*EXERCISE DESCRIPTION*
Format the items as a numbered list, starting with the line that contains "796x536 pixels. How" and continuing through the line that contains "auto-hide on the". Skip any blank lines and leave out the pictures.
══ STORED DATA ══
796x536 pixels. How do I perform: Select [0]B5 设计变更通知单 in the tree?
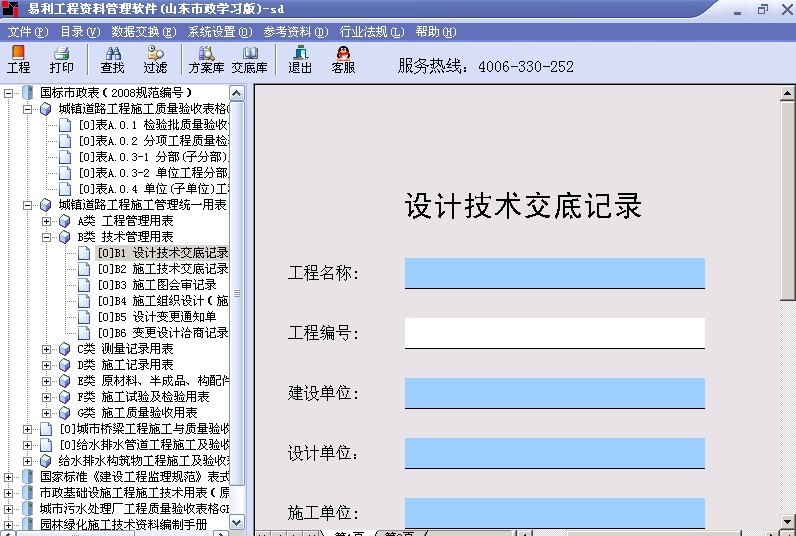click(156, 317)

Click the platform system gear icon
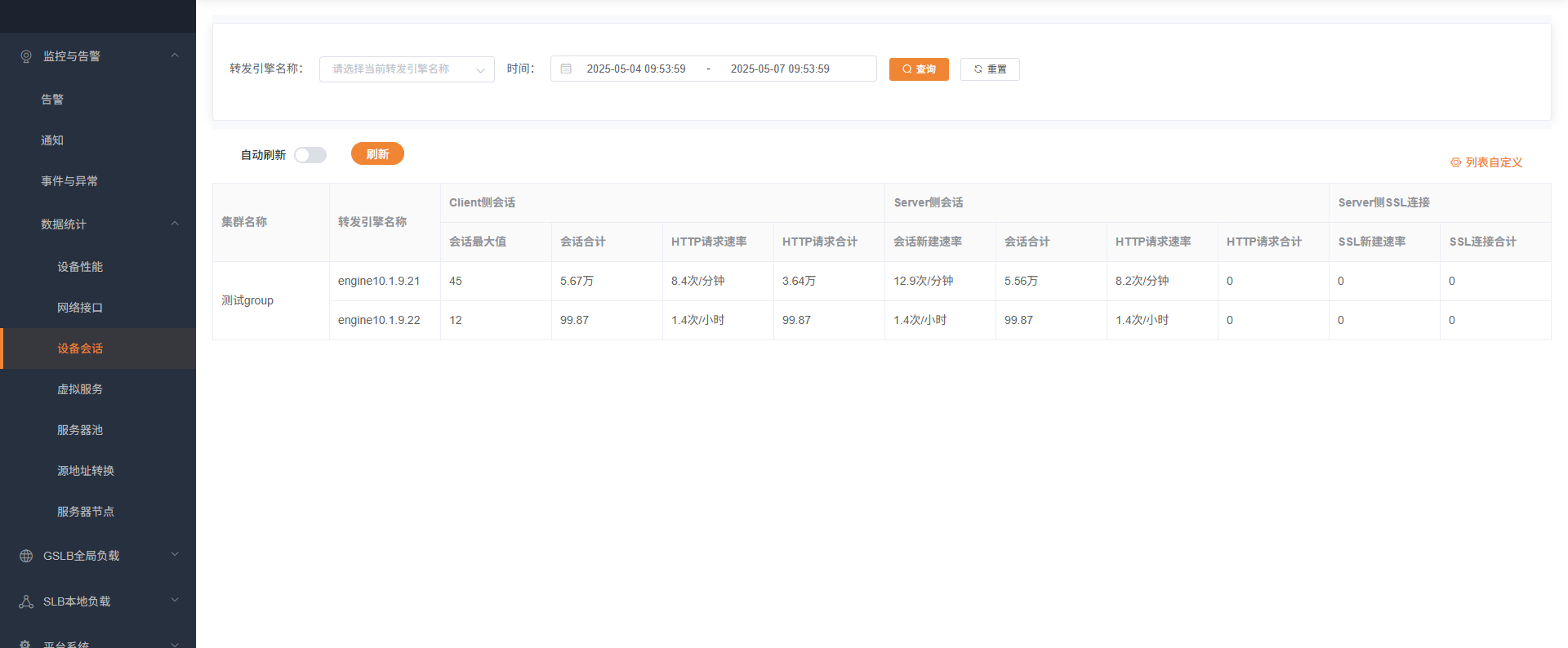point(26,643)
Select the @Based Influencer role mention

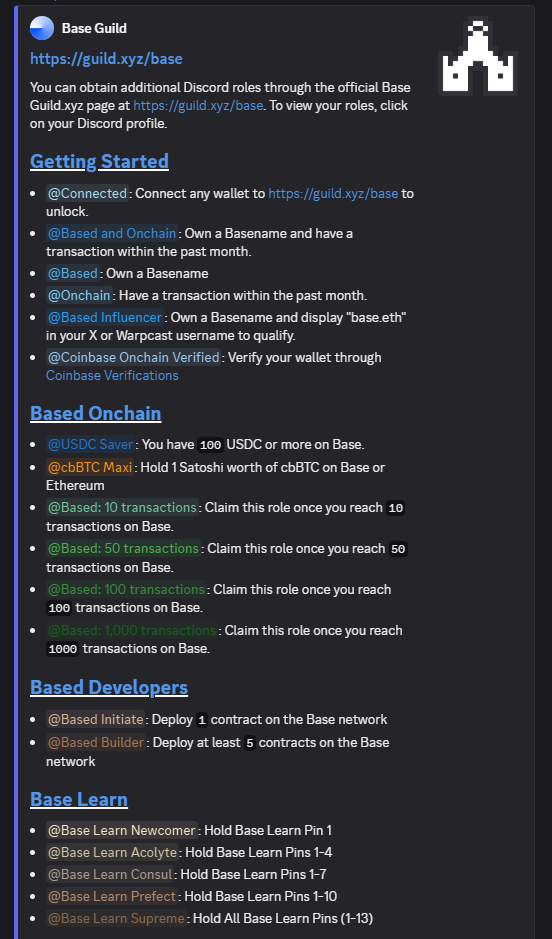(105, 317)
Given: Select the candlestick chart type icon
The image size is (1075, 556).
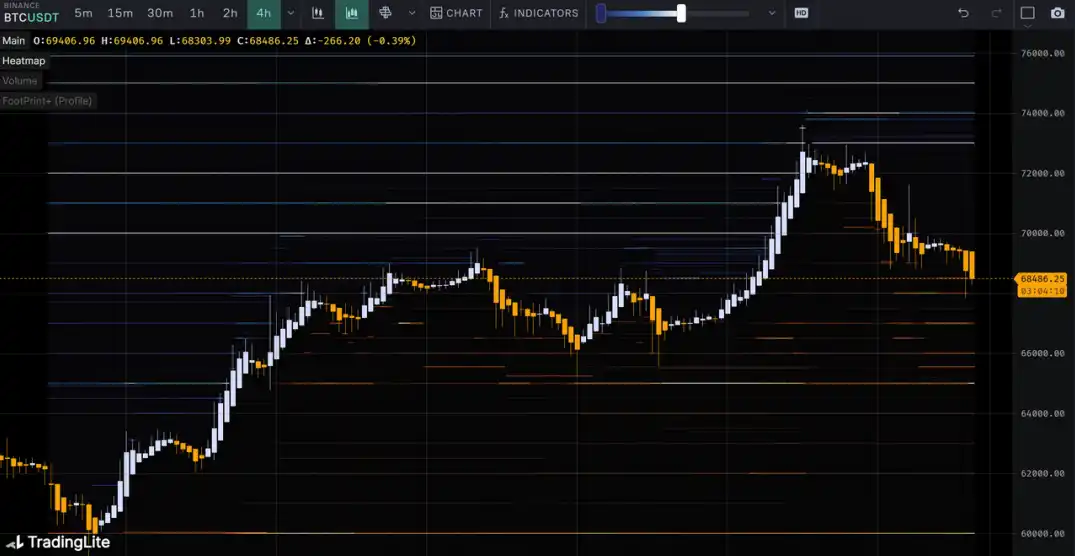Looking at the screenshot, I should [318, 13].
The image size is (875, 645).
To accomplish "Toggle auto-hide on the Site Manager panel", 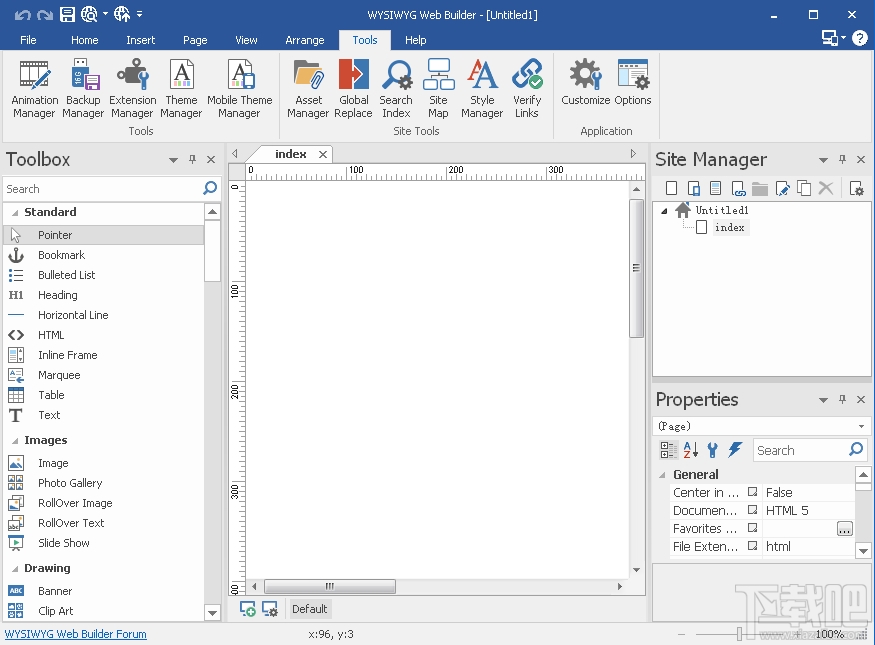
═══
══ STORED DATA ══
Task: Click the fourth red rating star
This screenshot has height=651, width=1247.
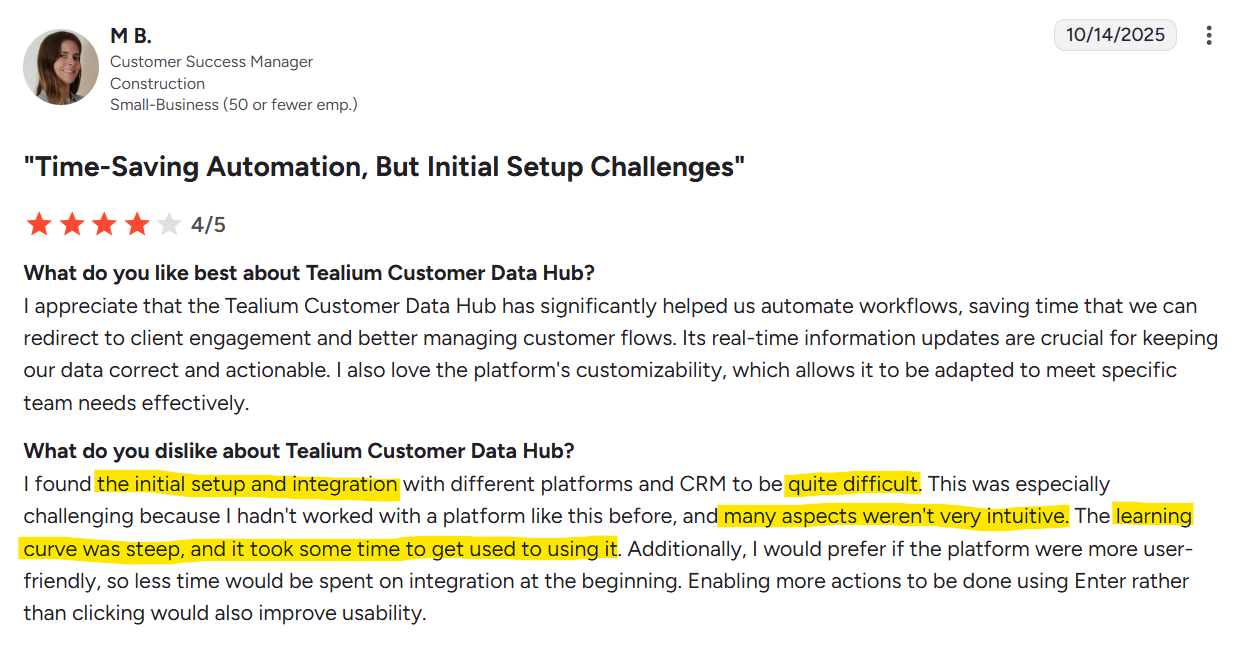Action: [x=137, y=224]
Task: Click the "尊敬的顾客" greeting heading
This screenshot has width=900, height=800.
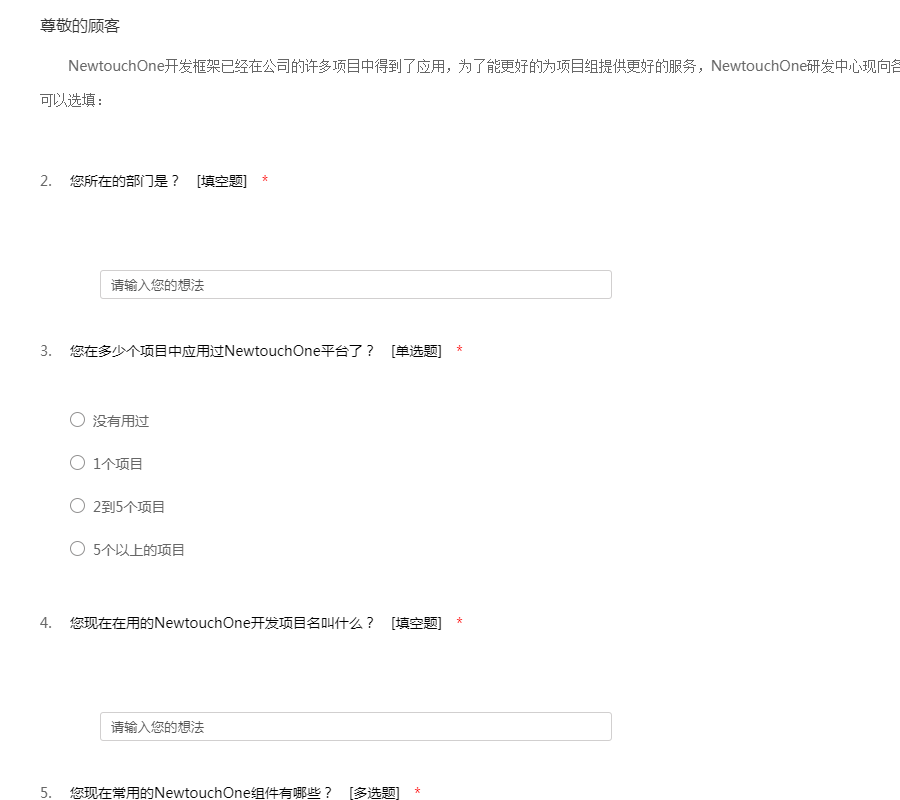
═══
══ STORED DATA ══
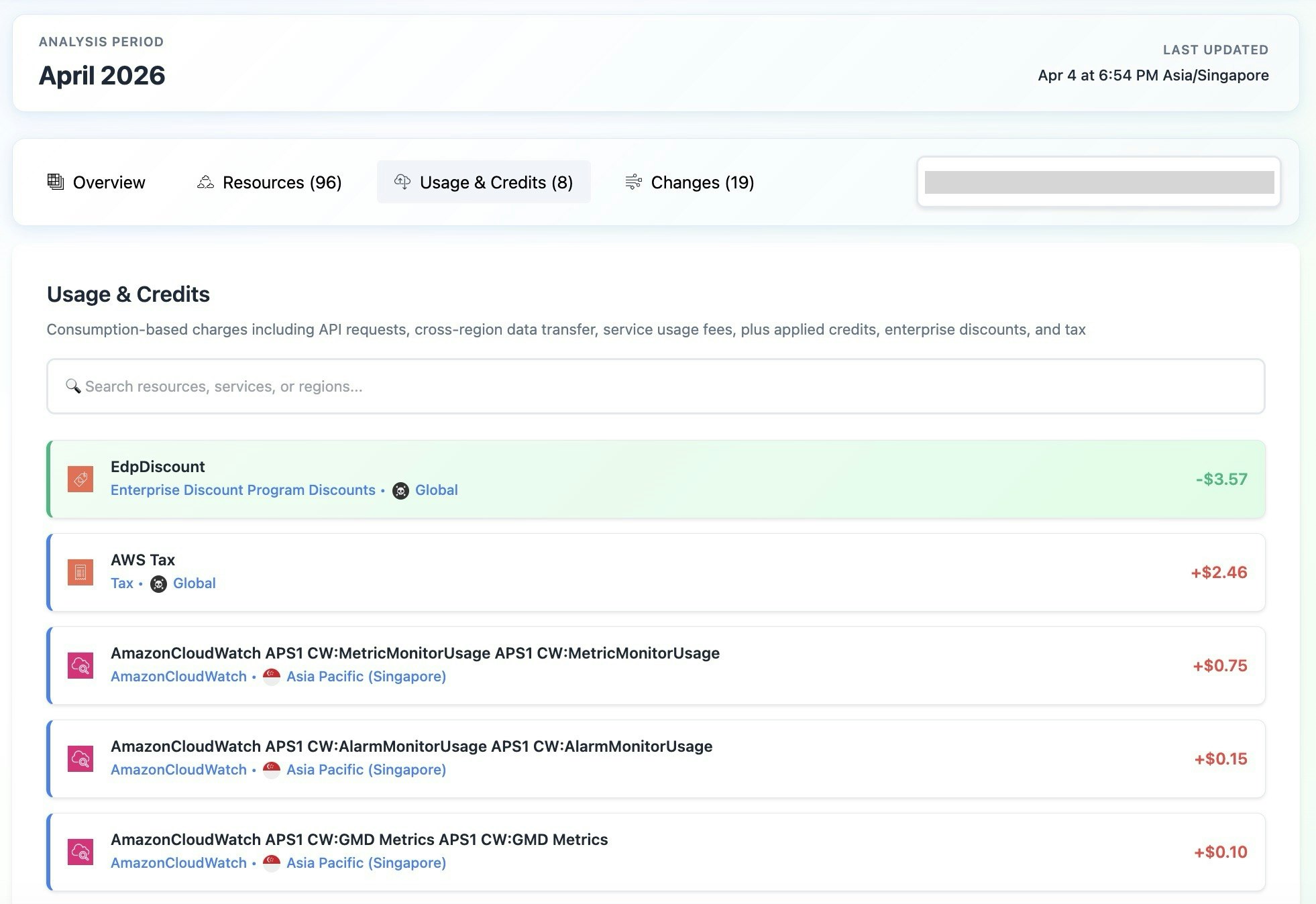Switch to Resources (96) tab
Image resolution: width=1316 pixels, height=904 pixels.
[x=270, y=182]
═══
*RESPONSE*
1. 796x536 pixels. How do I perform: Select [0]B5 设计变更通知单 in the tree?
2. click(156, 317)
3. Click the platform system gear icon
4. point(26,643)
5. Select the @Based Influencer role mention
6. (105, 317)
7. Given: Select the candlestick chart type icon
8. The image size is (1075, 556).
9. Looking at the screenshot, I should [318, 13].
10. The image size is (875, 645).
11. To accomplish "Toggle auto-hide on the Site Manager panel", 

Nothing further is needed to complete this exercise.